Todo lo tenía, Isabel II, en su contra. Su abuelo el rey Jorge debía de ser un hombre insoportable. A su tío el rey Eduardo -lo que hoy llaman una celebrity vocacional- lo hicieron abdicar por filonazi. Estalló la guerra mundial y Londres, asolado aquí y allá, resistió. Su padre fue un hombre nervioso, rígido y tartamudo (también bondadoso) al que el peso de una corona que no le correspondía, mató demasiado pronto. Ella subió al trono siendo todavía una niña, pero ya había aprendido los peligros que todo eso entrañaba: las consecuencias las había visto en casa. El contrapeso de su madre -vuelvo a la reina consorte Mary, un personaje extraordinario y de gran humanidad- fue esencial en el desarrollo de su propia fortaleza. Casi tanto como Shakespeare y la Historia de Inglaterra, la que arranca con el mito artúrico, quiero decir, y pasa por los Estuardo, la guerra de las Dos Rosas y aquella otra reina, también Isabel de nombre, que anduvo enamorada del duque de Essex y resistió los embates de Felipe II y su Armada. Todo eso -y mucho más- está en la reina Isabel, aunque vista de rosa pálido, lleve sombreros rancios, o pasee por Balmoral a los perros más feos del mundo, es decir, sus queridos corgis. De su inteligencia -que es grande y afilada- quien mejor podría hablar -más que sus primeros ministros y ya es decir- sería su marido, ese apuesto y fatuo pero gracioso metepatas, a quien si no estuviera casado con quien lo está, apenas miraríamos. El misterio del matrimonio, en ellos, alcanza cotas insuperables.

Si hablo de matrimonio es porque ésta es una de las claves principales de cualquier corona. De hecho lo que no pudo la II Guerra Mundial, ni el posterior desmoronamiento del Imperio Británico, ni una hermana triste y un cuñado frívolo, ni el IRA, ni el affaire Blunt, estuvo a punto de conseguirlo el desastroso matrimonio de su hijo Carlos. Me refiero a la pulverización de la monarquía inglesa. Nunca sabremos si otra reina -ú otro rey- lo hubiera resistido. Isabel II lo hizo, mientras observaba cómo la monarquía pasaba de ser un asunto de Estado, a ser un asunto del papel couché y los escandalosos tabloides. Pero al cabo de poco tiempo salió reforzada del cataclismo que había estado a punto de llevársela por delante.
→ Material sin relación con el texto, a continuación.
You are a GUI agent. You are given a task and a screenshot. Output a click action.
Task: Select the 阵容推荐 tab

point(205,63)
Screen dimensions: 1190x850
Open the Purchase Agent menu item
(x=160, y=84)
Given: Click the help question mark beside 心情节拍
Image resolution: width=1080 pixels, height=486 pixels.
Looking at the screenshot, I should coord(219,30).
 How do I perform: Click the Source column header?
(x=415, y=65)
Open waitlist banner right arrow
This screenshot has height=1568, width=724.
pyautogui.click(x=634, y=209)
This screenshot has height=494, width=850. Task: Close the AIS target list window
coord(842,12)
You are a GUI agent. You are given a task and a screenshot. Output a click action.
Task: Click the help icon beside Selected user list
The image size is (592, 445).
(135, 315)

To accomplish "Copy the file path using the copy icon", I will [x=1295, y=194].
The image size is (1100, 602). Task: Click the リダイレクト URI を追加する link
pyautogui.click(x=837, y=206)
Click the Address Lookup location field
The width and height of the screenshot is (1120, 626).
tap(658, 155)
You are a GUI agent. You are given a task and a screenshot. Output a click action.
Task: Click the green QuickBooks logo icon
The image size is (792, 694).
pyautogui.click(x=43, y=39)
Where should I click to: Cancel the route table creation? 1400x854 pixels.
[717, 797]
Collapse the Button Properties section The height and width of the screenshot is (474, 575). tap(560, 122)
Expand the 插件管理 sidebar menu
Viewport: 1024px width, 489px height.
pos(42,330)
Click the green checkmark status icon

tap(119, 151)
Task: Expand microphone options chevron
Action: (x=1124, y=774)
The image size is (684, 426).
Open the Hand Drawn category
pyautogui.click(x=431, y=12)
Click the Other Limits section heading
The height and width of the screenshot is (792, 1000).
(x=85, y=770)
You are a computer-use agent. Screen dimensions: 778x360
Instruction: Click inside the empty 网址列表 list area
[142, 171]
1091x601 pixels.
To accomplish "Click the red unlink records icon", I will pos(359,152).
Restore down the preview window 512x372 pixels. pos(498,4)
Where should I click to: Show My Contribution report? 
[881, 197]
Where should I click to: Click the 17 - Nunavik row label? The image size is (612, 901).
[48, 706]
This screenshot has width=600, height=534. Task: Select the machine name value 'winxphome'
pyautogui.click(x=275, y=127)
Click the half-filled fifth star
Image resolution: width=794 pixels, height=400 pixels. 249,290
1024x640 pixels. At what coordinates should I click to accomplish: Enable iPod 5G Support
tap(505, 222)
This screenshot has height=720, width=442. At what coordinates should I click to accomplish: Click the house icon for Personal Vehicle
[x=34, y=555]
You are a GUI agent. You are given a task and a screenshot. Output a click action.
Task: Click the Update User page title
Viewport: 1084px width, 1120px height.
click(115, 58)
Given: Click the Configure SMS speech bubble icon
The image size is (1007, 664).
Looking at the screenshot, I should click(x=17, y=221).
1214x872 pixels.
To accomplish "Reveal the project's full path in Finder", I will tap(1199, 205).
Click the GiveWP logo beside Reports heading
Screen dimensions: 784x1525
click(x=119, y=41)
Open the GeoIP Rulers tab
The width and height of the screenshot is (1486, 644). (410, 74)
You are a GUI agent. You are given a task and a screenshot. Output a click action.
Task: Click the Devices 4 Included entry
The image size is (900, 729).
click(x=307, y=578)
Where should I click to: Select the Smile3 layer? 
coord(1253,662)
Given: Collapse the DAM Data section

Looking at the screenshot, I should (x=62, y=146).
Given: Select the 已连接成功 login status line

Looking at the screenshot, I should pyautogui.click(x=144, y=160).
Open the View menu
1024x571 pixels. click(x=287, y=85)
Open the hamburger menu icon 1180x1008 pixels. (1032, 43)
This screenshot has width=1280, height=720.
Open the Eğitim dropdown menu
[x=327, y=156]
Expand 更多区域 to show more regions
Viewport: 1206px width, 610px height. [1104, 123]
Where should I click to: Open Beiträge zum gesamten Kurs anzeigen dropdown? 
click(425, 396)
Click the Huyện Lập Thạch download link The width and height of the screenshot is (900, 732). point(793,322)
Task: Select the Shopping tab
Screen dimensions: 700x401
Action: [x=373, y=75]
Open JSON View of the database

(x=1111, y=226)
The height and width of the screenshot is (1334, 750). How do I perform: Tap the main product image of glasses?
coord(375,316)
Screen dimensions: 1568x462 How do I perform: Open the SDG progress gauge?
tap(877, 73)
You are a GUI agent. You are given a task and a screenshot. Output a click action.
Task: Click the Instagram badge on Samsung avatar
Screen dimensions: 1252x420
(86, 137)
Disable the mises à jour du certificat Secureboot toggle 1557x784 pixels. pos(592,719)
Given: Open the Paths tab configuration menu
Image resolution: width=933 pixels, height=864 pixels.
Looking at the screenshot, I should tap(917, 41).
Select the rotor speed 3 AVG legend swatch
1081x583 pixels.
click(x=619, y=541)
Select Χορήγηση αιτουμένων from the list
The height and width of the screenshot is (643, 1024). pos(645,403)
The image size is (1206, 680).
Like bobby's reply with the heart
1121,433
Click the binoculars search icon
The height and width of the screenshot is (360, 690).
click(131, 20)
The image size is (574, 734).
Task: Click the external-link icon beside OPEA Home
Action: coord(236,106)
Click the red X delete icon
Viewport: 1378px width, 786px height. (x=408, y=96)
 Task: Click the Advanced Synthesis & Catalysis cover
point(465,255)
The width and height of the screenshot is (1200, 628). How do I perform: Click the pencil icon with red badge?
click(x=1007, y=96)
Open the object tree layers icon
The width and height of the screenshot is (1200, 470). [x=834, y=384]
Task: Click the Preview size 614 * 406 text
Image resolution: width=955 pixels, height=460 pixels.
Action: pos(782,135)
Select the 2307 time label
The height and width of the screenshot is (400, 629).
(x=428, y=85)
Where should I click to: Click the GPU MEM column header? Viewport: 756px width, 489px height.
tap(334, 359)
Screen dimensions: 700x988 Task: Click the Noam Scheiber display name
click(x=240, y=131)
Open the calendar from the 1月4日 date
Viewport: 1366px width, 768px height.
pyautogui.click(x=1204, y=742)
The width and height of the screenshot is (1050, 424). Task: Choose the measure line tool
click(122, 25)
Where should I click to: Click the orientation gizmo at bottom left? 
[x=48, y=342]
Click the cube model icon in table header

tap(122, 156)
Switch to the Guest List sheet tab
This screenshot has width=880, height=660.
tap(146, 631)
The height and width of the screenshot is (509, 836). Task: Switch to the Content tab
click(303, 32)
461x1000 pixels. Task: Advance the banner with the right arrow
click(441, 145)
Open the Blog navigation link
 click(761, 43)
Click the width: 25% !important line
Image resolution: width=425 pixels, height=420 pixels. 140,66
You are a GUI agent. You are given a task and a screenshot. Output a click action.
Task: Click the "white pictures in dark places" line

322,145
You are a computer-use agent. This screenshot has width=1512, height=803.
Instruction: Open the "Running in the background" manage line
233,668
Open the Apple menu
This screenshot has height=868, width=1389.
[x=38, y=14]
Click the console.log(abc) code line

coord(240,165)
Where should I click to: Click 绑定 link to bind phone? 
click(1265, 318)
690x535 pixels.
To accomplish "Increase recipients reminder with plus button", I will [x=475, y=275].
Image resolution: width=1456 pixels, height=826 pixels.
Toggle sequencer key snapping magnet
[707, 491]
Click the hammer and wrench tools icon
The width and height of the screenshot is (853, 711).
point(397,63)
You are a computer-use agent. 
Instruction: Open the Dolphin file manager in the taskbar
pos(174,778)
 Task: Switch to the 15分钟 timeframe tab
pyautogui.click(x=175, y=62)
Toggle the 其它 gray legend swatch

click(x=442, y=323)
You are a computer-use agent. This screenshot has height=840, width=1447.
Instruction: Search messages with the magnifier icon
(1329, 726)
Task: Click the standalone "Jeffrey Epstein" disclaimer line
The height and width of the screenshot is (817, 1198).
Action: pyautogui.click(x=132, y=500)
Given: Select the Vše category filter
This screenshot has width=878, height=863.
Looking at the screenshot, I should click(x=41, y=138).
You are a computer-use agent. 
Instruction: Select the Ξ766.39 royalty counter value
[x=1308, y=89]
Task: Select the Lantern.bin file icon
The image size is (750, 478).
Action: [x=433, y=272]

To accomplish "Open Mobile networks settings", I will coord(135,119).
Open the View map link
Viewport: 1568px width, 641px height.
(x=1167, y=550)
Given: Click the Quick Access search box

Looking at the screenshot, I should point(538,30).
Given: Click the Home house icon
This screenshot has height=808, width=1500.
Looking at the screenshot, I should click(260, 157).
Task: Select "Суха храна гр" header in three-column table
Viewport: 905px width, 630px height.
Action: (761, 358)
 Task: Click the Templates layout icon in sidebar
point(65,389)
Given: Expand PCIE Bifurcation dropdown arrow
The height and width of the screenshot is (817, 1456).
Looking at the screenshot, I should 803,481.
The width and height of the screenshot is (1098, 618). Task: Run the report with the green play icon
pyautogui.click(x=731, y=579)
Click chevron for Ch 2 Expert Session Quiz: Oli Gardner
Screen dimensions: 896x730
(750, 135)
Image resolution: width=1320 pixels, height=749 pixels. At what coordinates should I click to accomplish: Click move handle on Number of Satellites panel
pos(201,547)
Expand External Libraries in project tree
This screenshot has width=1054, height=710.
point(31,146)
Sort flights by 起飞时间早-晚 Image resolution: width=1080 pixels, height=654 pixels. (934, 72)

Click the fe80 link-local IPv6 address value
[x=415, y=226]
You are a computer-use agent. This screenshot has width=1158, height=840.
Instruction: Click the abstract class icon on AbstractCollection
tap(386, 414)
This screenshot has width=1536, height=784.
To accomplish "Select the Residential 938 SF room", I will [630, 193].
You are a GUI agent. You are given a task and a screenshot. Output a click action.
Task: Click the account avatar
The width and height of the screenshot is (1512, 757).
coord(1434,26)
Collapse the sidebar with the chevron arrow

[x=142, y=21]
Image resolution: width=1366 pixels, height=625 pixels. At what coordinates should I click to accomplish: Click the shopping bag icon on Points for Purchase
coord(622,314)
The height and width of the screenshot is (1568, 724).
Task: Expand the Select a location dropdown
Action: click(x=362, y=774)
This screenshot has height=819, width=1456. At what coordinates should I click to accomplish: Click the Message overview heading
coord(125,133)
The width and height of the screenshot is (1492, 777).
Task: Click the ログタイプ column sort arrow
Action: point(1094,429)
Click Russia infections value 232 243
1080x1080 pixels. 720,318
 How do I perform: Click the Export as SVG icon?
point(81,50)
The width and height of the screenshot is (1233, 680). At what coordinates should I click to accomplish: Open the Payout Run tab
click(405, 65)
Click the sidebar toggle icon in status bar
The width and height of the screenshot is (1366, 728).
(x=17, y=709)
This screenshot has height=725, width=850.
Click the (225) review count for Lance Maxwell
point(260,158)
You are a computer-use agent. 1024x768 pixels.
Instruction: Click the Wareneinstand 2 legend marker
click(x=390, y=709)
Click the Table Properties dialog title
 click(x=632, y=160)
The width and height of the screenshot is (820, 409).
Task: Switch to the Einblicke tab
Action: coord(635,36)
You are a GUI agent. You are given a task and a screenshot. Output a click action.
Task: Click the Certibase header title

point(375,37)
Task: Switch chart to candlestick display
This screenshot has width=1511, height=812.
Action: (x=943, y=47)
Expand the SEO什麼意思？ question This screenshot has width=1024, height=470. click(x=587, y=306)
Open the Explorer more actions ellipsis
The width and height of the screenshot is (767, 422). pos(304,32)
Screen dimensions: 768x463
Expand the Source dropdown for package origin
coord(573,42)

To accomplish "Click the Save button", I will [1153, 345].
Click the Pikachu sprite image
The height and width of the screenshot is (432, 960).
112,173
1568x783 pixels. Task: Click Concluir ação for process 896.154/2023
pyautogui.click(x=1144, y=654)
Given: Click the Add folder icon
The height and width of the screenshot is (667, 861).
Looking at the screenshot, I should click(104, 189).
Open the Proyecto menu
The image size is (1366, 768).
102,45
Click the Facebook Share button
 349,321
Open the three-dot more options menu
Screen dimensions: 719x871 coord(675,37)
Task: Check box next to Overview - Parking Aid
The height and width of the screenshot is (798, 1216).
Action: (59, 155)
En un matriarcado jamás hay que descartar el largo y sibilino enfrentamiento entre mujeres -otra vez Shakespeare- y la tensión entre la reina y su nuera Diana fue de alto voltaje. Educada en el sacrificio espartano, Isabel II nunca pudo comprender las frustraciones de una joven educada en otros valores, que tenían en su inexistente felicidad matrimonial la base de su escasa estabilidad psicológica. De esa crisis permanente surgiría una mujer distinta -ya más segura, pero también más peligrosa- y fue esa mujer, Lady Di, la única que hizo sombra, tanto viva como muerta, a Isabel de Inglaterra, la misma reina que sin pestañear había nombrado caballeros del reino a los Beatles y a los Rolling Stones. No estamos hablando de un museo de cera. Hablamos de un asunto de familia, que es lo que son -en último extremo- las monarquías. Y que sólo desaparecerán cuando lo haga la institución matrimonial sobre la que se sustentan. No parece que estemos lejos de ello, pero en aquel fatídico momento, la reacción de la reina Isabel fue de las que hubieran salvado al pasaje entero del Titanic.

Si toda corona se sustenta sobre el misterio privado combinado con la exposición pública, el caso de Isabel II representa el equilibrio más refinado entre ambos, en una época donde lo público está aniquilando lo privado con napalm y taquígrafos y a toda velocidad. Ella es nuestra última herencia del siglo XX: larga vida a la reina y que por muchos años más pueda seguir observándonos por encima de las gafas, como una tía lejana y algo displicente, que lo sabe todo de nosotros y aún así continúa sorprendiéndose y sorprendiéndonos.